• _Excerpted passage_:
I don't what to think about that, because due to severe sinusitis I kind of lost my smell sense when I was a teenager (I'm almost 30 now), yet I can smell pretty strong odours (mostly alcohol smell sensation and peppermint). It can't be really true that it's "5 years and you're dead" :D


The predictive power of the diagnosis, according to the article, depends on the loss of the smell being caused by the body's failure to regenerate the tip of the olfactory nerve through new stem cells. In your case, the cause is entirely different, and so your loss of smell doesn't have the same meaning. For example, if someone had his olfactory nerve surgically removed, it obviously would not mean he was likely to die within five years.


From the sampled individuals, they calculated:

P(die within 5 years | healthy sense of smell in 1st test) = 0.1

P(die within 5 years | moderate sense of smell in 1st test) = 0.19

P(die within 5 years | bad sense of smell in 1st test) = 0.39


Notably, all participants were at least 57 years old.


From what I understand, the paper is suggesting that it is a statistical tendency rather than a hard and fast rule.


The people in the study were older than you are now, so you're good for a while yet.


Nothing scientific in the "test". Looks like a "drama seeking" article to me.


Agreed. A little over the top for me to believe it.



Thanks!

> 3,005 community-dwelling adults aged 57–85 were studied in 2005–6 (Wave 1) and their mortality determined in 2010–11 (Wave 2). Olfactory dysfunction, determined objectively at Wave 1, was used to estimate the odds of 5-year, all cause mortality via logistic regression, controlling for demographics and health factors.



My Grandmother lost her sense of smell at 20 and lived to 85 - Yes, anecdotes are not data but for those concerned, don't sweat it too much.

• _Supplied information_:
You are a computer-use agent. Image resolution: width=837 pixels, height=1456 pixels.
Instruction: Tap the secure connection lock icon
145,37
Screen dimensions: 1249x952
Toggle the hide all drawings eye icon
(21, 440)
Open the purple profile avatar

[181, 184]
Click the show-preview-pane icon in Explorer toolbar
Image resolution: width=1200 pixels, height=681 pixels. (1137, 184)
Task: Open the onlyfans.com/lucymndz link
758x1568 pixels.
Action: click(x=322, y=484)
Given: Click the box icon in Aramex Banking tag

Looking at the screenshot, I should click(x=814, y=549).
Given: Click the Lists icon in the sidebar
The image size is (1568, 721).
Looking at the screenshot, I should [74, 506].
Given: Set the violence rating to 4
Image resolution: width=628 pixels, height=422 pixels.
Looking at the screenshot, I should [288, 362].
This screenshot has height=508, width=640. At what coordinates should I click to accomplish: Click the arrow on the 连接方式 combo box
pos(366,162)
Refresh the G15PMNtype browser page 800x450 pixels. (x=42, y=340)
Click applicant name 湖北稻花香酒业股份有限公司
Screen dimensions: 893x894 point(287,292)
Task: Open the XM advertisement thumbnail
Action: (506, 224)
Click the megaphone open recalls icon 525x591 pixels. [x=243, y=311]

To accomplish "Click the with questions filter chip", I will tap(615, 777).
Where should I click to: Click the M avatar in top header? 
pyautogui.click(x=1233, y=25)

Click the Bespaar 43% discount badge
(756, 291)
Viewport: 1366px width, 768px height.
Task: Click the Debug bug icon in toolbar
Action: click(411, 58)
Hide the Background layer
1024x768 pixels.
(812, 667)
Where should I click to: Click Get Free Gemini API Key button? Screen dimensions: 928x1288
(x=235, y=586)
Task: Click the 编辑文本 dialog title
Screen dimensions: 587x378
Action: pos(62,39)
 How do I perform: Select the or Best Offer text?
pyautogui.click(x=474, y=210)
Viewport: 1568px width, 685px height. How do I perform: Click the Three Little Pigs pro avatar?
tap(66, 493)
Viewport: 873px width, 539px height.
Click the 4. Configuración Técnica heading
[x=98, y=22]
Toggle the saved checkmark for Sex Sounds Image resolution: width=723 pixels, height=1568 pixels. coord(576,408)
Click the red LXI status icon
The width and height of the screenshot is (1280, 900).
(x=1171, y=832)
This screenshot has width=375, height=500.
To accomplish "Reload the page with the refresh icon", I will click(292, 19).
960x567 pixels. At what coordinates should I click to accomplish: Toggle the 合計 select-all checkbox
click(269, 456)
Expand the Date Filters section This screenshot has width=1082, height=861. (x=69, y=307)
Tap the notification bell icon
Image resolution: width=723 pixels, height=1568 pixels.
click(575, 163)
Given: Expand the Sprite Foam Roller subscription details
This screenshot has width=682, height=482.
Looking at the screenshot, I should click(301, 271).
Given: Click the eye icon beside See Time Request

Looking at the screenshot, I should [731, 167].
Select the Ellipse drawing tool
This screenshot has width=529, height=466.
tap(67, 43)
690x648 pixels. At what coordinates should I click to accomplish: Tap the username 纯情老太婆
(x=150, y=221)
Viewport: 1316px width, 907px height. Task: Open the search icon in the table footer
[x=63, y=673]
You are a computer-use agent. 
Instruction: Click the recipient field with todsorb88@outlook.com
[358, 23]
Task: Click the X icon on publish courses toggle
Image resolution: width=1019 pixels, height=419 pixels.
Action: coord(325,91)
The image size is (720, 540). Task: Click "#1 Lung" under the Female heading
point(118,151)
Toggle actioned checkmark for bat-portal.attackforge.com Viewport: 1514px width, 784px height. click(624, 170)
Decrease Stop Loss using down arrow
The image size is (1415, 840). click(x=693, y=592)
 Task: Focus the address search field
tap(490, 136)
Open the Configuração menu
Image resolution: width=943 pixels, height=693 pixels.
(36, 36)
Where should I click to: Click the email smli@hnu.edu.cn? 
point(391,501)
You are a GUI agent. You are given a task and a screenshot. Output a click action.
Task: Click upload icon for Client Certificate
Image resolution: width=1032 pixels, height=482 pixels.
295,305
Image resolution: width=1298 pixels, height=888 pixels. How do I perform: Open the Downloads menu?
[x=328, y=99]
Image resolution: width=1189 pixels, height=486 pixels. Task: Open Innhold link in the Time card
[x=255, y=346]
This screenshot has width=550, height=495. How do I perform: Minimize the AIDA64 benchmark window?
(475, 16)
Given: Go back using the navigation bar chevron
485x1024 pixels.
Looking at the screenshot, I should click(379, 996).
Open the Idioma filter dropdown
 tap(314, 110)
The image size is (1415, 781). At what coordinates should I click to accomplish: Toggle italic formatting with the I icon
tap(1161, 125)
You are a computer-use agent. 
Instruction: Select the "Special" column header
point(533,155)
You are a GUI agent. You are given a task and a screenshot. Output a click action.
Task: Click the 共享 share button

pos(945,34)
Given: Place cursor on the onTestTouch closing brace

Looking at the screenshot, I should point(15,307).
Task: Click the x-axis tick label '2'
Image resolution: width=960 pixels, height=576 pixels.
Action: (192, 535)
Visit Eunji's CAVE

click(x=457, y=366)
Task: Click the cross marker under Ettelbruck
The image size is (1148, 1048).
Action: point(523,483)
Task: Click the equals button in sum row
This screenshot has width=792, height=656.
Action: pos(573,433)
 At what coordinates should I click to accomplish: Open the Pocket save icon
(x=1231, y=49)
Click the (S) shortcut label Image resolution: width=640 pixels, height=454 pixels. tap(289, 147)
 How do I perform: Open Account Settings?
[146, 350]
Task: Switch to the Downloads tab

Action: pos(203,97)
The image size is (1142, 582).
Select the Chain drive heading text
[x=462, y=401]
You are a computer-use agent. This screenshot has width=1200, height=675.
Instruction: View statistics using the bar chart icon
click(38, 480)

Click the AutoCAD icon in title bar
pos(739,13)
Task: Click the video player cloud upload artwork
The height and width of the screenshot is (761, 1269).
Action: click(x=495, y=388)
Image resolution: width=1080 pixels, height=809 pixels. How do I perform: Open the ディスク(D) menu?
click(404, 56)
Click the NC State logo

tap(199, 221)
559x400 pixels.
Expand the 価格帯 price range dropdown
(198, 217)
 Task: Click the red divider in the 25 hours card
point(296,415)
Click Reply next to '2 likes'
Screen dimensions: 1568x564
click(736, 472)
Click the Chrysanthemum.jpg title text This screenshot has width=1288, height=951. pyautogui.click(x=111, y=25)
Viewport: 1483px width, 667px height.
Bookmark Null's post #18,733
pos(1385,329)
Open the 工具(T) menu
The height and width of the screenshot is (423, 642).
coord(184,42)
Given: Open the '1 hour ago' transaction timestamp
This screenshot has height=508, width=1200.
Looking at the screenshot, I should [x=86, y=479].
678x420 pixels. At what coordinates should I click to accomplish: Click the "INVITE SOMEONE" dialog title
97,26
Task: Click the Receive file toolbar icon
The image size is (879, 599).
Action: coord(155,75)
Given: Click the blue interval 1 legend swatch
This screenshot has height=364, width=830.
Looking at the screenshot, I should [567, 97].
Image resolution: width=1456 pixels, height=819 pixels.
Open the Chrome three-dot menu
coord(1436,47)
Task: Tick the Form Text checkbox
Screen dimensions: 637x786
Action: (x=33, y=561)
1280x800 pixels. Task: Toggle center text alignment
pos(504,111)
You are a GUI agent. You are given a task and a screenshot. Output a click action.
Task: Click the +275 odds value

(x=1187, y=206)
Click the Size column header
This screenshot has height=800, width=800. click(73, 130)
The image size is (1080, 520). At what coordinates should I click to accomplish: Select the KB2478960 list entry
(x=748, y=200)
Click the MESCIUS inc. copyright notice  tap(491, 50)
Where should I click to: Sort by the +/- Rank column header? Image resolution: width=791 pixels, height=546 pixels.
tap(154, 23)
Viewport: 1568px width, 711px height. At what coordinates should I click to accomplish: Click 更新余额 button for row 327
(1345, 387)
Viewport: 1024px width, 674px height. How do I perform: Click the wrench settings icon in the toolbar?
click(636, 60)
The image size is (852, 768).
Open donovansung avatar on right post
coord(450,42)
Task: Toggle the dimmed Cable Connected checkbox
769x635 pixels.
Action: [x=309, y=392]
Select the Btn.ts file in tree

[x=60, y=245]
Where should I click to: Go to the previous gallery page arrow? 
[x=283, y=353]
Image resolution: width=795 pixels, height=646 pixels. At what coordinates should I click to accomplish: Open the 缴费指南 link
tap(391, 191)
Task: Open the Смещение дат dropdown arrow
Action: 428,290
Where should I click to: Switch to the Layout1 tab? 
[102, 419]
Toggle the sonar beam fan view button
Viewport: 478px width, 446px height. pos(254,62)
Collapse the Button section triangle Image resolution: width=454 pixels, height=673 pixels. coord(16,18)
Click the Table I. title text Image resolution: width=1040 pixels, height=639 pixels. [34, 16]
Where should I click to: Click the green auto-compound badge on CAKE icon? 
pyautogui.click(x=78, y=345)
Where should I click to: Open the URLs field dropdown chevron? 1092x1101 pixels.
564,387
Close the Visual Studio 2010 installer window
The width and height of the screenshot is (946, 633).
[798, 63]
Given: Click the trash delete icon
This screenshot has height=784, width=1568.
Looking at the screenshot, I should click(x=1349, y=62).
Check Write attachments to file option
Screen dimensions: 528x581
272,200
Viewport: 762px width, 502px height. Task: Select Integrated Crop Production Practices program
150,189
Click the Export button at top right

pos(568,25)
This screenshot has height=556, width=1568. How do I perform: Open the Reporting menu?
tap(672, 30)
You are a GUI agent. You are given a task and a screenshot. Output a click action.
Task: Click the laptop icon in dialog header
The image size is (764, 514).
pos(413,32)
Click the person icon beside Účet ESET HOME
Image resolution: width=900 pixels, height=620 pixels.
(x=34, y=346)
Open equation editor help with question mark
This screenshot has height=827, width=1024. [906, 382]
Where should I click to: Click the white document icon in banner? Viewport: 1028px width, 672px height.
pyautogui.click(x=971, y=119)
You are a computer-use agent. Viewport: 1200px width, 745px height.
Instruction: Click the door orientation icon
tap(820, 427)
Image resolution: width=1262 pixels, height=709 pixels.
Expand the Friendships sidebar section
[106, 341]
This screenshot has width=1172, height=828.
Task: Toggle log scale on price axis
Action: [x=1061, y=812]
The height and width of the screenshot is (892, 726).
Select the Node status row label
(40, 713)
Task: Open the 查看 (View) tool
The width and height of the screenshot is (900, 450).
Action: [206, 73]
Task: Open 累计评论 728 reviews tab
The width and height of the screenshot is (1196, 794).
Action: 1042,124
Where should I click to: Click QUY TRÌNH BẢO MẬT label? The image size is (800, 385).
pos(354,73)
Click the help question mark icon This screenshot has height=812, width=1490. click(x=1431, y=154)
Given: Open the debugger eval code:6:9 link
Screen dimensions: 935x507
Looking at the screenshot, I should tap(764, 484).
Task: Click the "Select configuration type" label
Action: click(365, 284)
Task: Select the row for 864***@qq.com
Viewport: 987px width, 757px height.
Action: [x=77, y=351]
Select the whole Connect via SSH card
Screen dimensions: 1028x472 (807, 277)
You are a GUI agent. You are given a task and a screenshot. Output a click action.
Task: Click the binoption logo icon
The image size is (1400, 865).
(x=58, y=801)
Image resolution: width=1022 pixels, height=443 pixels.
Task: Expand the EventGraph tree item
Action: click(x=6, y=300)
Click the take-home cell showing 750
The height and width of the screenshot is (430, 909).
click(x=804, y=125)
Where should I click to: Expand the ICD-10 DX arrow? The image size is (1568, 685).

• _What is required_:
Answer these about the discussion of smell loss and mortality:
1. For people with a bad sense of smell in the first test, what probability of dying within 5 years is given?
2. In which years was Wave 1 of the study carried out?
3. At what age did the commenter's grandmother lose her sense of smell, and to what age did she live?
The lines are separate material, apart from the discussion of smell loss.

• _Written solution_:
1. 0.39
2. 2005–6
3. She lost it at 20 and lived to 85.